----- Supplied records -----
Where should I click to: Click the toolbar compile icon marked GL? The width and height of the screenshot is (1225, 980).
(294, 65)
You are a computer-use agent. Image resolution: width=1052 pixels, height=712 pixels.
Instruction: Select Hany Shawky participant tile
-----
----- Supplied records -----
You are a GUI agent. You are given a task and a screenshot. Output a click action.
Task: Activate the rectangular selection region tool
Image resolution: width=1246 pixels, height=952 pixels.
-----
----- Supplied records -----
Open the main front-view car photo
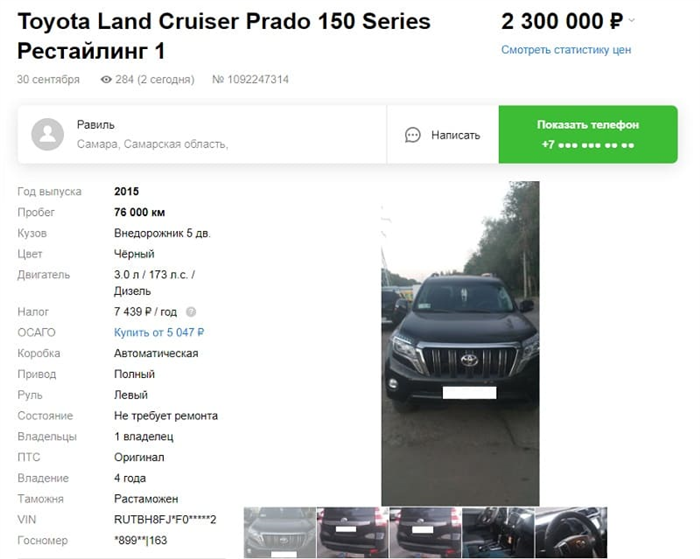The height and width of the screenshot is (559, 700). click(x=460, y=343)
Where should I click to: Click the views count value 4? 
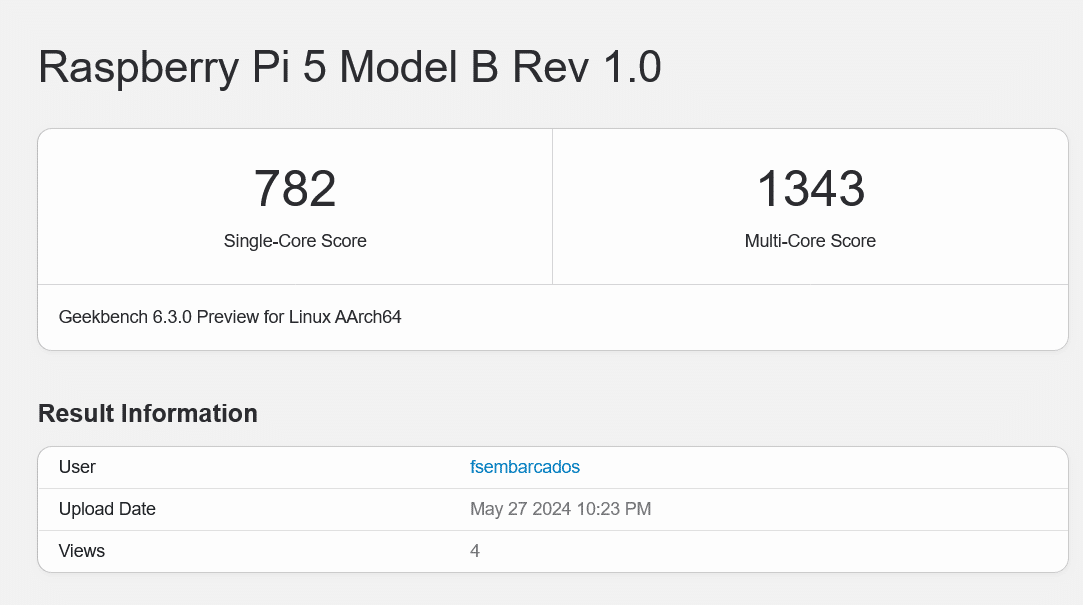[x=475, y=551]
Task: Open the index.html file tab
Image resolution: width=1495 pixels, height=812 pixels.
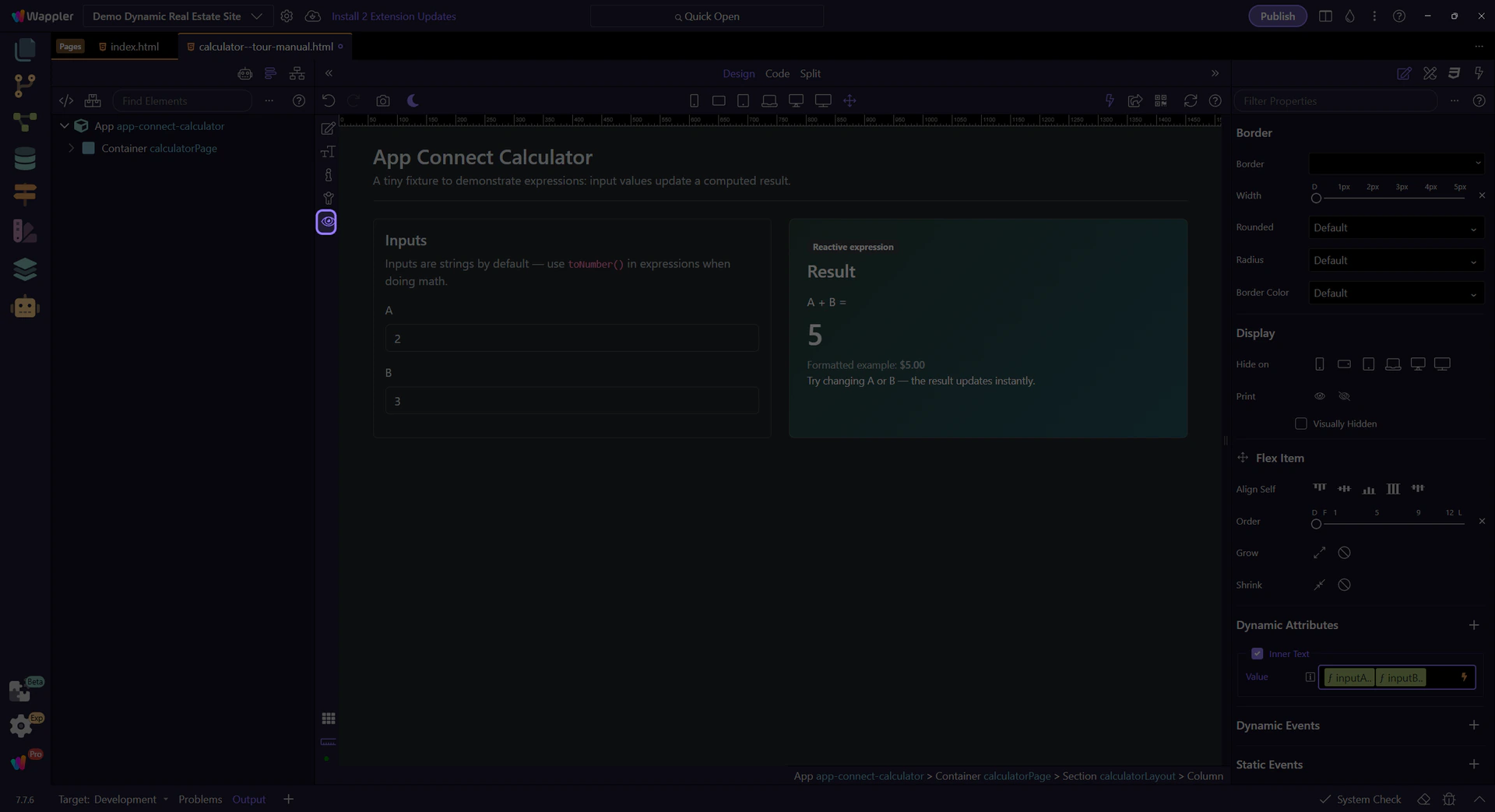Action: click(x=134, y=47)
-----
Please copy, exactly and with nothing else, the lines above beginning at the line that has "Task: Activate the" and ending with the line that has "Image resolution: width=1246".

Task: Activate the rectangular selection region tool
Image resolution: width=1246 pixels, height=952 pixels.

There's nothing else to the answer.